▶ [Выбранный фрагмент]
____
Путь передовых представителей русского искусства был нелегок. Но лучшие силы дореволюционной литературы стали по нашу сторону баррикад: М. Горький, В. Маяковский, А. Блок, В. Брюсов, А. Серафимович, Д. Бедный и другие. Остались на родине В. Вересаев, С. Сергеев-Ценский, С. Есенин, В. Шишков, М. Пришвин, С. Подъячев, А. Чапыгин, А. Грин, В. Хлебников, В. Каменский, Н. Асеев, Б. Пастернак, А. Неверов, А. Ахматова, С. Городецкий, Н. Телешов, К. Чуковский, М. Шагинян и другие. Весной 1923 года вернулся на родину А. Толстой. С ошибками и колебаниями, многого не видя и не все принимая в обстановке первых лет резолюции, все эти писатели, каждый по-своему, иные лишь постепенно, не сразу, как А. Ахматова и другие, все же сделали основной, решающий выбор. Не каждый из них мог сказать так решительно и безоговорочно, как это сказал В. Маяковский: «Моя революция», но они остались с народом, с родиной.
____
▶ [Содержимое набора данных]
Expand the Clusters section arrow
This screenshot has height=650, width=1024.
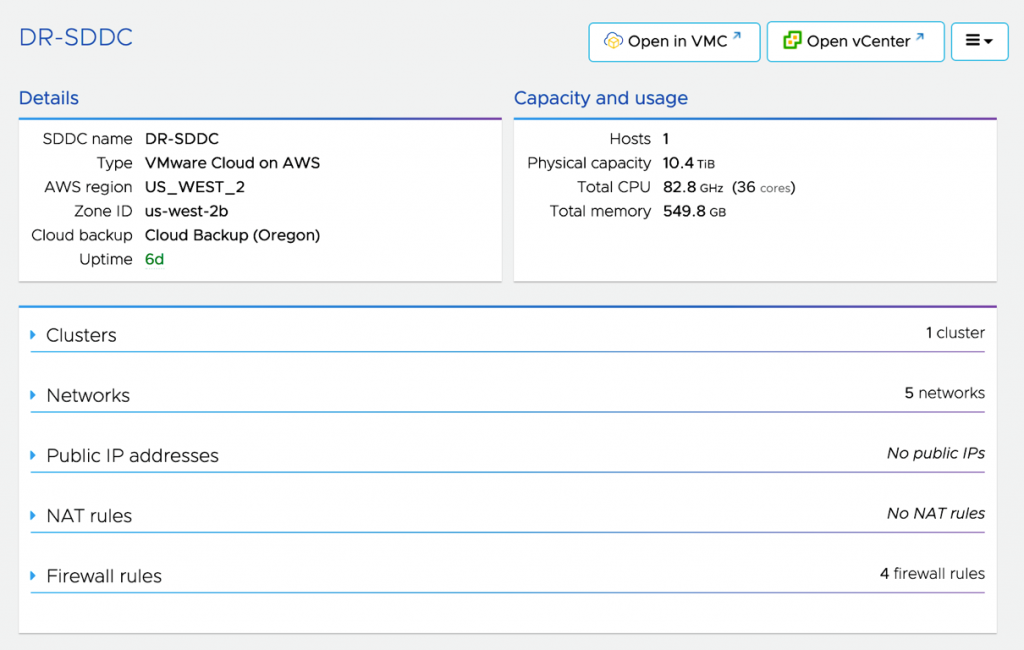pyautogui.click(x=33, y=335)
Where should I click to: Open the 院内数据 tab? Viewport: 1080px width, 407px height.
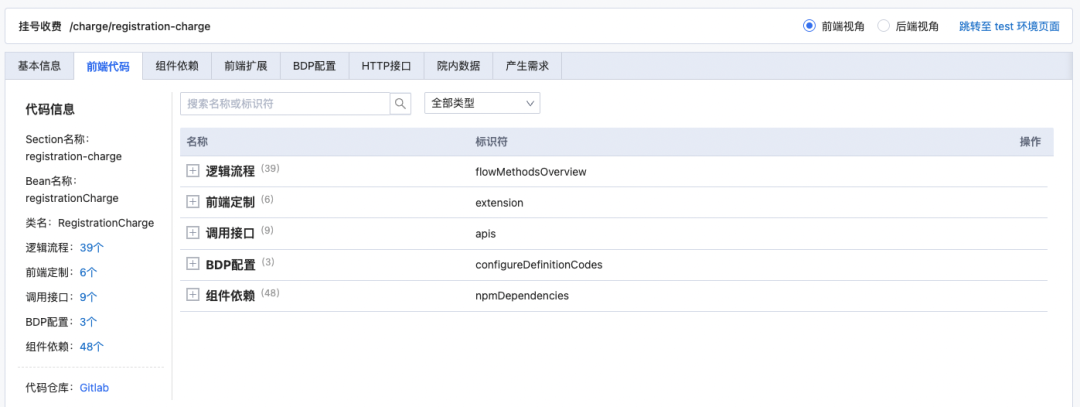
____
Когда, согласно фрагменту о судьбе русских писателей после революции, вернулся на родину А. Толстой? Листинг здесь не используется.

Весной 1923 года.